**PROBLEM TO WORK ON:**
Can you reproduce the data from the line containing "Where should I" up to and including the line containing "Viewport: 800px width, 675px", character for character?

**THE DATA:**
================================

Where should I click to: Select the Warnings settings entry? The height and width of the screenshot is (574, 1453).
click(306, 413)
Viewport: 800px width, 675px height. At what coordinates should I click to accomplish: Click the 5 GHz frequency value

================================

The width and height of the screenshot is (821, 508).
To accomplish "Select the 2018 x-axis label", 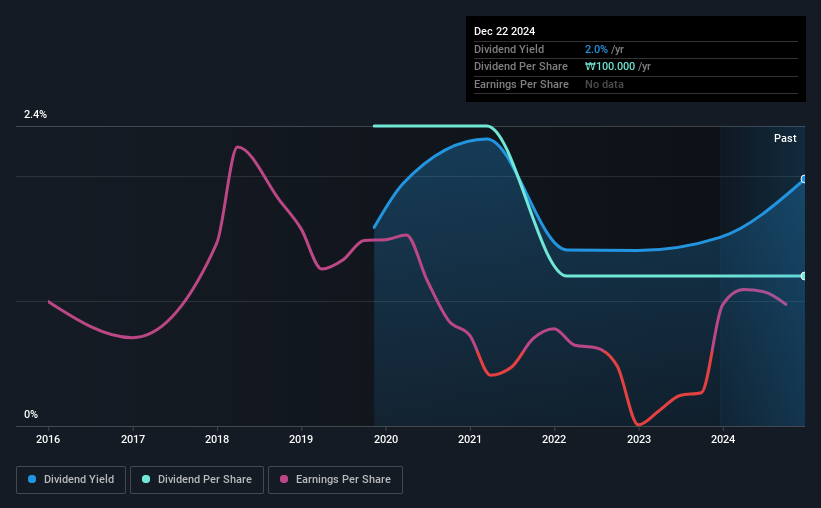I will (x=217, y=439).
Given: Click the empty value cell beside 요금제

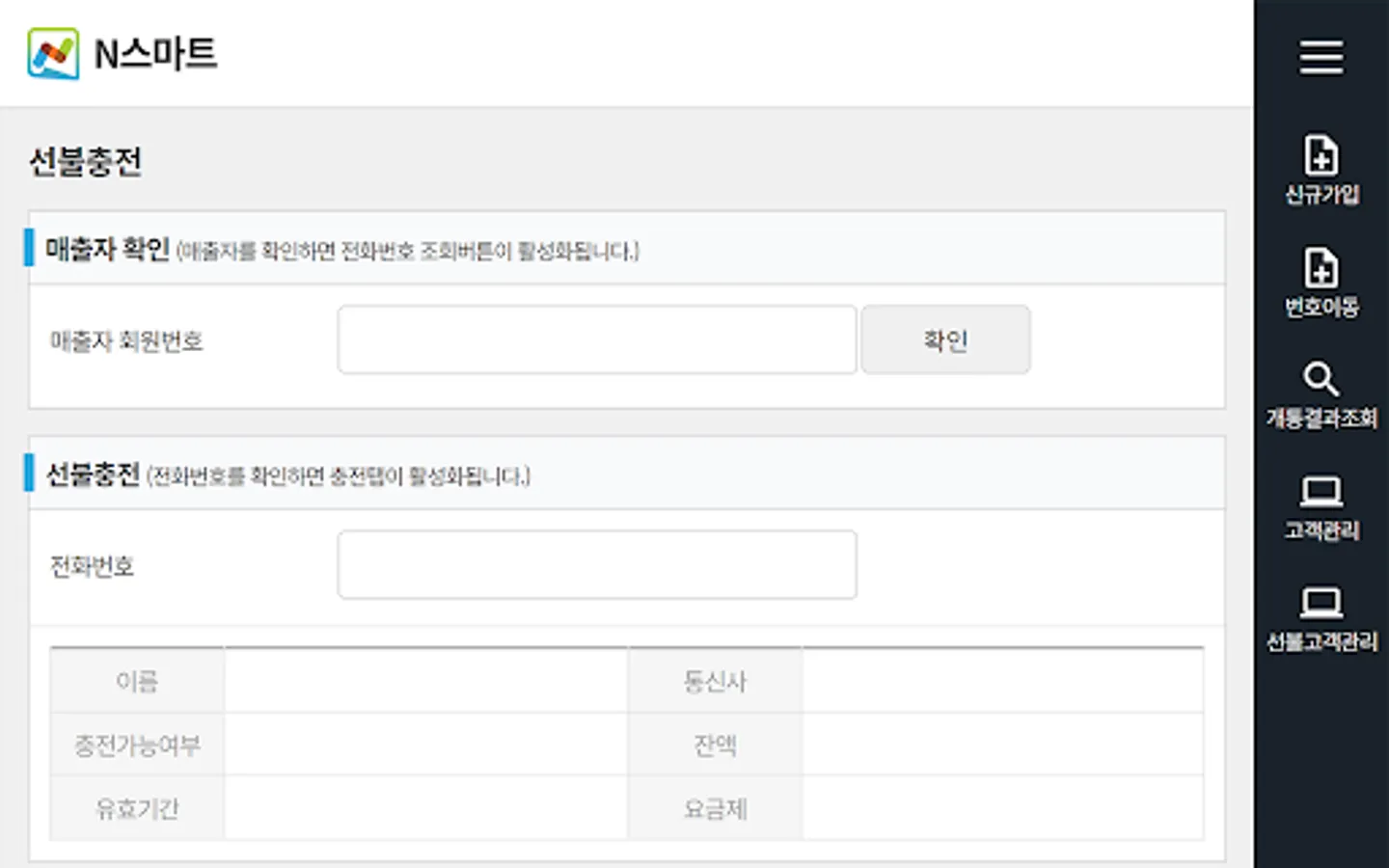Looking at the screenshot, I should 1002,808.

================================

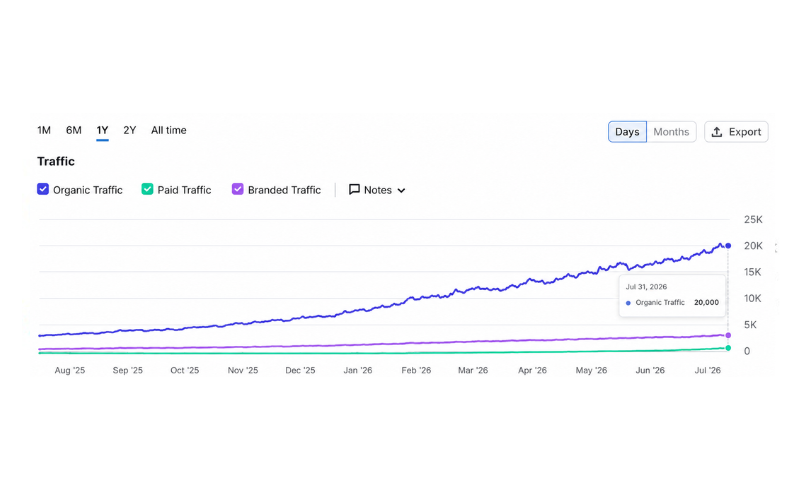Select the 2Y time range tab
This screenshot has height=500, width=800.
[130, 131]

================================

**RESULT BELOW:**
Where should I click to: Select the Warnings settings entry? The height and width of the screenshot is (574, 1453).
click(306, 413)
Viewport: 800px width, 675px height. At what coordinates should I click to accomplish: Click the 5 GHz frequency value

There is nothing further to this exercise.